Embryonic stem cells require Wnt proteins to prevent differentiation to epiblast stem cells.
A central question in Human Embryonic Stem Cell biology is how the state of differentiation the cells can be controlled. Solving this problem will require numerous issues to be addressed. Among these are to define conditions and factors that promote the differentiation of human ES cells into particular lineages; and to identify intermediate stages of fate commitment. We have hypothesized that the best candidate factors are those that regulate cell fate decisions in normal embryos. We also found that purified Wnt ligand, combined with LIF, is sufficient to efficiently propagate ES cells at clonal density in absence of serum or any other growth factor. Further analysis of the functions of the individual factors showed that LIF promotes survival of mouse pluripotent cells, whereas Wnt inhibits differentiation by repressing genes that would otherwise promote differentiation into ectoderm. By gene expression profiling, we established that a number of differentiation genes, including FGF5 and Otx2 are actively repressed by the Wnt signal, explaining the block in differentiation. These findings have two important consequences for the clinical application of pluripotent cells. First, they suggest that antagonism of the Wnt pathway will force all pluripotent cells to differentiate, thereby eliminating their tumorigenic potential. This may alleviate one of the main problems in using ES cells for therapeutic purposes. Second, these results suggest that Wnts would act to promote the establishment new ES cells. Indeed, we have been able to readily establish various new ES lines from several different mouse strains.

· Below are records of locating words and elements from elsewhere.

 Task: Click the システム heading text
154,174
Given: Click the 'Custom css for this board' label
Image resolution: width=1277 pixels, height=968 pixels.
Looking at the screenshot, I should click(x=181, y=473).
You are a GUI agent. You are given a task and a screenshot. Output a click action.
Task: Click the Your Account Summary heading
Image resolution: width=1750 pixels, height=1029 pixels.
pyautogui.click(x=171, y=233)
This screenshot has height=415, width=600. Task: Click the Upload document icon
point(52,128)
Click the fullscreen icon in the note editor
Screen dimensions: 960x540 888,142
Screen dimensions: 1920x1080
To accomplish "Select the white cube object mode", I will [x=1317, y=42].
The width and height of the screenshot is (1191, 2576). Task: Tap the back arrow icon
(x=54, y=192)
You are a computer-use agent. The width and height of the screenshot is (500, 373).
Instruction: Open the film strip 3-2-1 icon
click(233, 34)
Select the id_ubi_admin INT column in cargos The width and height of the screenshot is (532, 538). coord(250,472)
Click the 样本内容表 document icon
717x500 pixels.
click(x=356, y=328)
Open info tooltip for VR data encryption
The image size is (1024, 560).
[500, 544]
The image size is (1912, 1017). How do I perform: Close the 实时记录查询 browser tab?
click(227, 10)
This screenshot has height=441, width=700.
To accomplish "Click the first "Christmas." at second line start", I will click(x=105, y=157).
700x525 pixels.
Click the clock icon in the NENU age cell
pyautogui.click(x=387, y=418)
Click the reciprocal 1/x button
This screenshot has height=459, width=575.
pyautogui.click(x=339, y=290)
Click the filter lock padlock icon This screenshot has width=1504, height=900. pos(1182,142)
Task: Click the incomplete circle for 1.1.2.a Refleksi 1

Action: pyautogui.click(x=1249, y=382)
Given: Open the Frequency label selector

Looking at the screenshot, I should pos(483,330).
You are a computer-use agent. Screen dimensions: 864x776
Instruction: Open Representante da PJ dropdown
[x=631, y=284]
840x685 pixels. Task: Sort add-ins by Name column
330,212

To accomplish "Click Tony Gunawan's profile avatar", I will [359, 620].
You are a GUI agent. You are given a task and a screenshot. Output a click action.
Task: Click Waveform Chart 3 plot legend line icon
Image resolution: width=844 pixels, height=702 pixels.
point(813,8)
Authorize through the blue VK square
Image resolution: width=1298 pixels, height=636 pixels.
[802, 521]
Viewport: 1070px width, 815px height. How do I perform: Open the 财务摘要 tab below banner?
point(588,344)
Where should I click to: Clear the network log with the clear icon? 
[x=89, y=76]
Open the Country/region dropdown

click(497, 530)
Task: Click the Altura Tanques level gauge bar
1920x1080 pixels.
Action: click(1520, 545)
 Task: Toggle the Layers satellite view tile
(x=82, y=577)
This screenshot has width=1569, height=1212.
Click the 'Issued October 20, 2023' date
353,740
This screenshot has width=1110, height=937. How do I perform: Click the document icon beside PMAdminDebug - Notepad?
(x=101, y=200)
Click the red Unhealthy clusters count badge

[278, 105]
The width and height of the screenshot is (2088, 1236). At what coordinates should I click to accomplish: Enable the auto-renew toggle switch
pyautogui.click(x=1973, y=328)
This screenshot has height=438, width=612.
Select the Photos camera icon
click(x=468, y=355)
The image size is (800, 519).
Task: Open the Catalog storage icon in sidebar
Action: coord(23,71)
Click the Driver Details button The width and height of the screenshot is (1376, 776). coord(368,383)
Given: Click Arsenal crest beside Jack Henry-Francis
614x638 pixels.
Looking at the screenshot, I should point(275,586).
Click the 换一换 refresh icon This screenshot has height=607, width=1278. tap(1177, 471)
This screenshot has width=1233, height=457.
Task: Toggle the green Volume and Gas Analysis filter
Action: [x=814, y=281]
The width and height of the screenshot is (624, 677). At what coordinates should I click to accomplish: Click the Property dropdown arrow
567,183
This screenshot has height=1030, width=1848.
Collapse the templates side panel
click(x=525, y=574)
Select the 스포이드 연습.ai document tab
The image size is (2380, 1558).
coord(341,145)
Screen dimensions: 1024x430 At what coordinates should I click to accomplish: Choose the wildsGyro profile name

Pluripotent stem cells exist in naive and primed states, epitomized by mouse embryonic stem cells (ESCs) and the developmentally more advanced epiblast stem cells (EpiSCs; ref. ). In the naive state of ESCs, the genome has an unusual open conformation and possesses a minimum of repressive epigenetic marks. In contrast, EpiSCs have activated the epigenetic machinery that supports differentiation towards the embryonic cell types. The transition from naive to primed pluripotency therefore represents a pivotal event in cellular differentiation. But the signals that control this fundamental differentiation step remain unclear. We show here that paracrine and autocrine Wnt signals are essential self-renewal factors for ESCs, and are required to inhibit their differentiation into EpiSCs. Moreover, we find that Wnt proteins in combination with the cytokine LIF are sufficient to support ESC self-renewal in the absence of any undefined factors, and support the derivation of new ESC lines, including ones from non-permissive mouse strains. Our results not only demonstrate that Wnt signals regulate the naive-to-primed pluripotency transition, but also identify Wnt as an essential and limiting ESC self-renewal factor.